Basalt Rock Company was a multifaceted industrial operation that was founded in 1920.  The company started as a rock quarrying operation located a few miles south of Napa, California near Rocktram adjacent to the Napa River. It later branched out into the ship building business in 1941 when it started building ships for the U.S. Navy for use during World War II. Following the war, the plant built 30 miles of pipe for the City of Napa's pipeline from Lake Hennessey.

In 1950, the company took title of a cement plant formerly owned by Standard Portland Cement Company in what is now American Canyon, California.
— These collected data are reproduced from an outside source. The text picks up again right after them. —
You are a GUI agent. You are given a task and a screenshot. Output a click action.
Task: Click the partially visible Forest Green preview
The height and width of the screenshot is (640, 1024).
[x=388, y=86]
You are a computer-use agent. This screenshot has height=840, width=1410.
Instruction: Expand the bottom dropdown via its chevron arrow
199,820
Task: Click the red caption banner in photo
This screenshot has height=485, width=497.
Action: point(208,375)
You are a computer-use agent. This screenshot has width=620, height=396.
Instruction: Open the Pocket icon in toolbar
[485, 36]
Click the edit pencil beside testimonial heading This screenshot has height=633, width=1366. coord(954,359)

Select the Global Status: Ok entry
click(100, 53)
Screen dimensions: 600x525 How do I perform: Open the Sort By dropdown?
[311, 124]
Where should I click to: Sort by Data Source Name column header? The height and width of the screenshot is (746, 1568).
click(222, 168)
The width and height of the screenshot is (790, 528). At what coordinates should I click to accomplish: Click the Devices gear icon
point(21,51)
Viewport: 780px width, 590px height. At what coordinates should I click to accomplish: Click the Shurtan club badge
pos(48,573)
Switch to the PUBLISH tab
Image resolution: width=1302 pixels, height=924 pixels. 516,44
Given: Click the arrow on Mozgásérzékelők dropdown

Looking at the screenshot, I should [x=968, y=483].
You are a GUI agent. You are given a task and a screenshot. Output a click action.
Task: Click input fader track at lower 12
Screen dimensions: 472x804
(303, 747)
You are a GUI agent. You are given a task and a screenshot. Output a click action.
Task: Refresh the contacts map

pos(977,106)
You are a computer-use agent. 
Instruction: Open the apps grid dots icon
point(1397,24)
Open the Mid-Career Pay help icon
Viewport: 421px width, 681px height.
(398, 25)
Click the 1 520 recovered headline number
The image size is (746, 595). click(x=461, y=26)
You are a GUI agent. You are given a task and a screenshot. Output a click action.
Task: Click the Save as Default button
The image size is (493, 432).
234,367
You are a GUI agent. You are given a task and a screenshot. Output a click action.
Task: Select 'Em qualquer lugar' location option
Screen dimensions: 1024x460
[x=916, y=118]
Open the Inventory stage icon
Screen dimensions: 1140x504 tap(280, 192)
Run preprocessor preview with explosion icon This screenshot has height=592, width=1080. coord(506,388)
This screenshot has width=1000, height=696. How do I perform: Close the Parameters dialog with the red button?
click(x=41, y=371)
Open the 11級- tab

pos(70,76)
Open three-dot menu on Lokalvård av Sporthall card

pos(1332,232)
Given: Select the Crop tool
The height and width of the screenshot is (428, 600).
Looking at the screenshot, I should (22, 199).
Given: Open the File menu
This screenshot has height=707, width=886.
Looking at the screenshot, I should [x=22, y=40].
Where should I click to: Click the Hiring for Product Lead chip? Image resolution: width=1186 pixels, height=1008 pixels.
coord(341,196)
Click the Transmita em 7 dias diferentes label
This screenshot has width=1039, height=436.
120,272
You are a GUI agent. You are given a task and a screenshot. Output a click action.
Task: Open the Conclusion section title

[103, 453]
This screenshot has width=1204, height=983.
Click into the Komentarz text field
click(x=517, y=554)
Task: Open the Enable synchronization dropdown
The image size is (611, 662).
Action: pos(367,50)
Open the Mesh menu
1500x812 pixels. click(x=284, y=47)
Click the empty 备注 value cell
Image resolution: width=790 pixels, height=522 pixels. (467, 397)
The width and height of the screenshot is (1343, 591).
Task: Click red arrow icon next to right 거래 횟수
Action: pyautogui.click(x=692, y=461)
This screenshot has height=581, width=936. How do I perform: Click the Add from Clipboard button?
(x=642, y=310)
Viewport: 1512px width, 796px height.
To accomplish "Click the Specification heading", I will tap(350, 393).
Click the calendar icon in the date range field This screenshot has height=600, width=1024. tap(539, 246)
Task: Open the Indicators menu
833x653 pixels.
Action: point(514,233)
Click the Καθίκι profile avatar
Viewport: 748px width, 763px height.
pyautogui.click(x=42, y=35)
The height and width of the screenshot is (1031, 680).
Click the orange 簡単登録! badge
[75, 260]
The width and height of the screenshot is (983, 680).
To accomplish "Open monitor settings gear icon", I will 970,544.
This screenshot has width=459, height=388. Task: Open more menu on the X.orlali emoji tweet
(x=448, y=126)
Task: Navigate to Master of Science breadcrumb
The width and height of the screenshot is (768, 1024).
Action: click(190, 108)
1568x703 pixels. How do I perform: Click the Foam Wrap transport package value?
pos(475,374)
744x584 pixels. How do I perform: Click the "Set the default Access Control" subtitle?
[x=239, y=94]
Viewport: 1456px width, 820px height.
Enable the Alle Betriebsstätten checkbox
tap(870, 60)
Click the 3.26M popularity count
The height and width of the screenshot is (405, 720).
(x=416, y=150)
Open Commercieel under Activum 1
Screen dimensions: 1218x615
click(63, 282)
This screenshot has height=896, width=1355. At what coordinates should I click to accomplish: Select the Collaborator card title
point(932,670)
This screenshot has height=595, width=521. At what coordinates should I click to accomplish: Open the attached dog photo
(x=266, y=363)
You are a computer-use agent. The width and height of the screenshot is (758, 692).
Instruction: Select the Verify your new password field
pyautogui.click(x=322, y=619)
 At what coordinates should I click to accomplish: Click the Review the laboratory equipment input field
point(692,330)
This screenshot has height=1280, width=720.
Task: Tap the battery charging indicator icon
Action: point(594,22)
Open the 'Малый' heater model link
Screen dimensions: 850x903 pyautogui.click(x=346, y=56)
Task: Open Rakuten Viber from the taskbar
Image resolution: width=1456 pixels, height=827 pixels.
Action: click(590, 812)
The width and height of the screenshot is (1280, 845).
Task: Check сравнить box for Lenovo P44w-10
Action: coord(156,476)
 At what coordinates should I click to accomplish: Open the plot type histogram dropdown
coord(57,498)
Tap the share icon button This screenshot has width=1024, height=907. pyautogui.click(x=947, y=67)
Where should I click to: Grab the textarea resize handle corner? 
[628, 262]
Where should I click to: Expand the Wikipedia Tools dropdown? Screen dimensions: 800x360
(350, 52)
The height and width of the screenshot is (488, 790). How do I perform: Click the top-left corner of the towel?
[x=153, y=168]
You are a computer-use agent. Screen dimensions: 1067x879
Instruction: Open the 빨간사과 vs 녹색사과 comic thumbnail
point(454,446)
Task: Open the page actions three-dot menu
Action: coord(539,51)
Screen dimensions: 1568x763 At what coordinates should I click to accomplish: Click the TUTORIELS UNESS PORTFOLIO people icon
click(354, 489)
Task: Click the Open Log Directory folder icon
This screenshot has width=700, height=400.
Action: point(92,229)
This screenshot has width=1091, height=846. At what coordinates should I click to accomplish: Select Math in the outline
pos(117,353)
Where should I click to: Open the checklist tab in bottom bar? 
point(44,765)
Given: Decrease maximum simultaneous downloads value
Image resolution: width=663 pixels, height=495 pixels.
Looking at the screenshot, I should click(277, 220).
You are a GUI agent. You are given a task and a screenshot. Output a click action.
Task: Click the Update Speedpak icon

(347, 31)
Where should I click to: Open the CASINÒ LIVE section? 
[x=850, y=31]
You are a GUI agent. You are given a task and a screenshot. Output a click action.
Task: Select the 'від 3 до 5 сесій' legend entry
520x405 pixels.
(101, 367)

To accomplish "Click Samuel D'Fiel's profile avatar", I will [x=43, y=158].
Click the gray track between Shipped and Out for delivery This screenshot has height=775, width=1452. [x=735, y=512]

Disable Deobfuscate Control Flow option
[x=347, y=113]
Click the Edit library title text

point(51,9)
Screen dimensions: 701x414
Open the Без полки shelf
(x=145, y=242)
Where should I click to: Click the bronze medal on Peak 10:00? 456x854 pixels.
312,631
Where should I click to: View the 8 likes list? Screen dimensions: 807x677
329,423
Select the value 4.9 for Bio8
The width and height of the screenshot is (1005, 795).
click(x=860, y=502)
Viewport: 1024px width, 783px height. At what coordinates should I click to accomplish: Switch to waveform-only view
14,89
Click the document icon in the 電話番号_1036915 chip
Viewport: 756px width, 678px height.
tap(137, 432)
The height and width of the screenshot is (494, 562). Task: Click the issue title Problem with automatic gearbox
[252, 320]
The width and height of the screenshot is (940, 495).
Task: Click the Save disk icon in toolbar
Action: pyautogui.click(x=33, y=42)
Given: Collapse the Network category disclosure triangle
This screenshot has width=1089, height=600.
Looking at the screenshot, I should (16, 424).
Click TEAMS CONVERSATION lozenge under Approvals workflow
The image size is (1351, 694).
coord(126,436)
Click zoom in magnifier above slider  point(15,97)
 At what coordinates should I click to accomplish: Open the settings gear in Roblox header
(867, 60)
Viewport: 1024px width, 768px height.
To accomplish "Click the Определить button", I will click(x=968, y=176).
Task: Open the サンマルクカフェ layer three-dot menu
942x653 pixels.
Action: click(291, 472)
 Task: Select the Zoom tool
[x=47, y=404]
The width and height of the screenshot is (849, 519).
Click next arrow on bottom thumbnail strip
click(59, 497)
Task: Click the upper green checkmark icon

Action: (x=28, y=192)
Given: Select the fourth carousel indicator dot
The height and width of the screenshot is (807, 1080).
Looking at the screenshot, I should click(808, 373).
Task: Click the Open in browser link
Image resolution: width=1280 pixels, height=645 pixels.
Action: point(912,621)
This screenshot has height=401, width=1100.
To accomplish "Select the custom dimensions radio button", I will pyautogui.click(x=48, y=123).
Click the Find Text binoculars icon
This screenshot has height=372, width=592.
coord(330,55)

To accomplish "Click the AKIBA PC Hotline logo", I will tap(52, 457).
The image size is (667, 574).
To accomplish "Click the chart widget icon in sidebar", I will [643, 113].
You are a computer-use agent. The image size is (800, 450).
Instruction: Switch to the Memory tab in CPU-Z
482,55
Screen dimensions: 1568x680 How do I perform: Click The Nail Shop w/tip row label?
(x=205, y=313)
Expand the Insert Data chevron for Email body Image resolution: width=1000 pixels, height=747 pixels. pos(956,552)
The cement plant remained in operation until 1978.  As of 2001, the city was evaluating the plant for future use.

Successor companies of earlier corporate sales
The company's steel making plant was purchased by Kaiser Steel in 1955.  The plant changed hands again in 1988 when it was purchased by Oregon Steel Mills and remained in operation as Napa Pipe until 2004. Developers proposed turning the site into a housing development, but faced strong opposition and controversy over the project.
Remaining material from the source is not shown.